**Tarefa curta 1**
Reproduza fielmente uma parte do texto sobre a foto da princesa Kate Middleton. Comece nas palavras "O assunto ganhou" e pare depois de "rainha da Inglaterra.".
**Tarefa curta 2**
Segundo o texto sobre a foto da princesa Kate Middleton, quais agências de notícias estiveram entre as primeiras a sinalizar a seus clientes que a fotografia não seguia os padrões jornalísticos?
**Tarefa curta 3**
Dê sequência ao texto sobre a foto da princesa Kate Middleton e escreva a parte seguinte a partir do ponto em que ele termina.

O assunto ganhou proporções gigantescas porque a foto, em si, já seria uma notícia. Na ausência de informações por tantas semanas, uma imagem supostamente recente e íntegra daria ao público pistas sobre o estado de saúde da futura rainha da Inglaterra.

Conceituadas agências de notícias anunciaram a decisão de excluir o material de seus bancos de imagem. Associated Press (AP), Reuters e Agence France Presse (AFP) estiveram entre os primeiros veículos a sinalizar para seus clientes (geralmente outras empresas de mídia, que compram fotos produzidas em diversas partes do mundo) que a fotografia da princesa e seus filhos não estava alinhada aos padrões jornalísticos, que, em geral, permitem apenas leves retoques.

Ainda que outras pessoas também tenham apontado os problemas em redes sociais, o posicionamento das agências de notícias foi essencial por não chancelar as informações apresentadas como retrato fidedigno de uma situação atual. A ação foi um lembrete de que o jornalismo profissional pode —e deve— exercer o papel de "guardião" das informações, seguindo protocolos para averiguar a confiabilidade do que é publicado e assumindo responsabilidades.

Em tempos de pós-verdade, em que praticamente perdemos o terreno comum delineado pelos fatos, isso não é pouca coisa. Vimos emergir, nos últimos anos, discursos assustadores em que pontos de vista se sobrepõem à realidade, opiniões são vendidas como verdade irrefutável e grupos que desafiam a ciência e as evidências em nome de crenças pessoais operam à luz do dia (que o digam os terraplanistas).

Os desafios tendem a se avolumar e, também por isso, o caso Kate Middleton merece ser debatido. Aplicações de inteligência artificial —embora, aparentemente, não tenham sido empregadas na fotografia da princesa— devem ser cada vez mais usadas, ampliando as nuances da desinformação.

**Material fornecido**
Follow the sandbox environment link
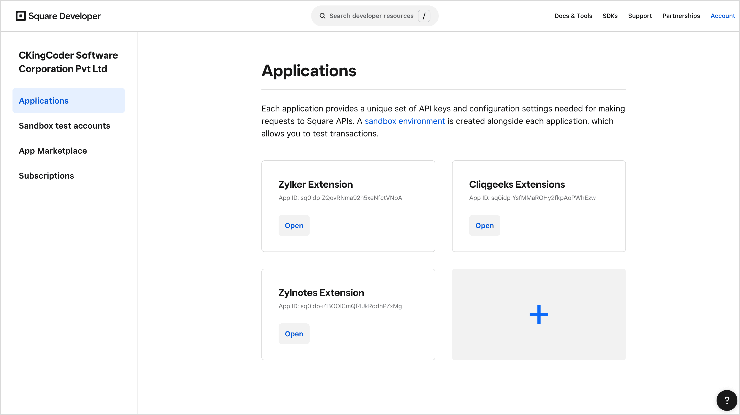 tap(404, 121)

**Resultado final 1**
O assunto ganhou proporções gigantescas porque a foto, em si, já seria uma notícia. Na ausência de informações por tantas semanas, uma imagem supostamente recente e íntegra daria ao público pistas sobre o estado de saúde da futura rainha da Inglaterra.

**Resultado final 2**
Associated Press (AP), Reuters e Agence France Presse (AFP).

**Resultado final 3**
Edição de imagens não é algo novo (há casos emblemáticos na história muito antes das câmeras digitais, como a supressão de personagens em fotos de Josef Stálin ou de Adolf Hitler). O que temos de novidade é o acesso a ferramentas mais sofisticadas e por um número muito maior de pessoas, além de canais superpoderosos de disseminação na internet.

Governos têm discutido formas de regulamentar o uso de tais tecnologias. No Brasil, o Tribunal Superior Eleitoral (TSE) inaugurou nesta semana o Centro Integrado de Enfrentamento à Desinformação e Defesa da Democracia que, entre outras funções, vai auxiliar os tribunais regionais no monitoramento de deep fakes. Pouco tempo antes, um conjunto de regras sobre o uso de IA na eleição foi aprovado pela Corte.

Veículos de comunicação também têm elaborado manuais de como a IA pode ser utilizada no trabalho jornalístico. Alguns estabeleceram, por exemplo, que conteúdos sintéticos precisam conter um aviso ou etiqueta, garantindo a transparência na comunicação com o público.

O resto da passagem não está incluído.